Task statement
Take the line with "Click the 23% OFF discount badge" and every line after it in the entries below, and set them down exactly, without any pictures.
*** Records to process Section Begins ***
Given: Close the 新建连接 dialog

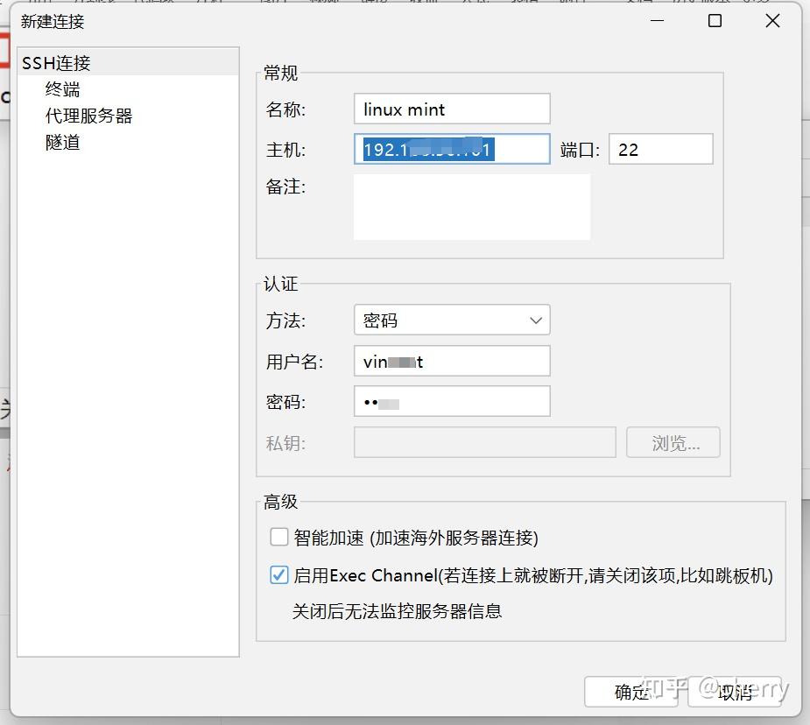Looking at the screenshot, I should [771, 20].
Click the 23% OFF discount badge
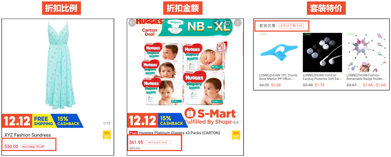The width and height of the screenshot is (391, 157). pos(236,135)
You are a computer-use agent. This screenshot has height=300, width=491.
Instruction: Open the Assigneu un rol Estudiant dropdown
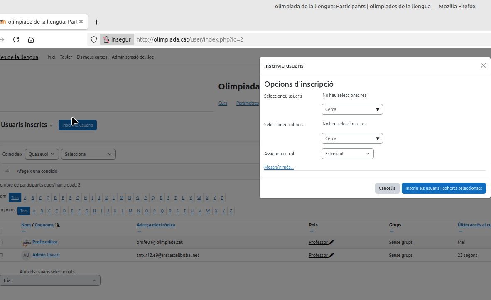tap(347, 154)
*** Records to process Section Ends ***
Solved exercise
Click the 23% OFF discount badge
The width and height of the screenshot is (391, 157). pos(236,135)
You are a computer-use agent. This screenshot has height=300, width=491.
Instruction: Open the Assigneu un rol Estudiant dropdown
tap(347, 154)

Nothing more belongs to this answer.